### Dataset excerpts
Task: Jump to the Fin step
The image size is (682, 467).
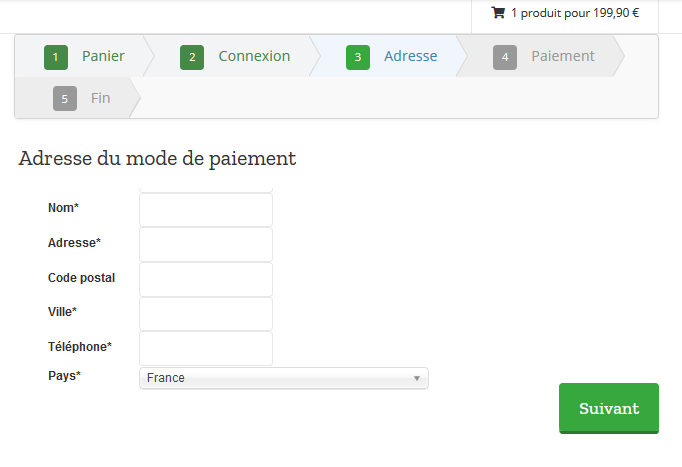Action: point(100,98)
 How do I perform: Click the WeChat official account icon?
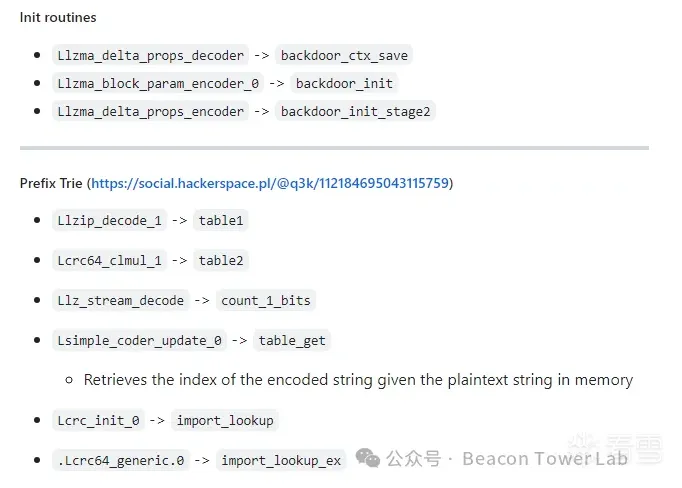pyautogui.click(x=368, y=459)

### Aim of the exercise
From the data above, extract every line that contains the string "icon", matching case exactly.

### Response to the task
 How do I perform: Click the WeChat official account icon?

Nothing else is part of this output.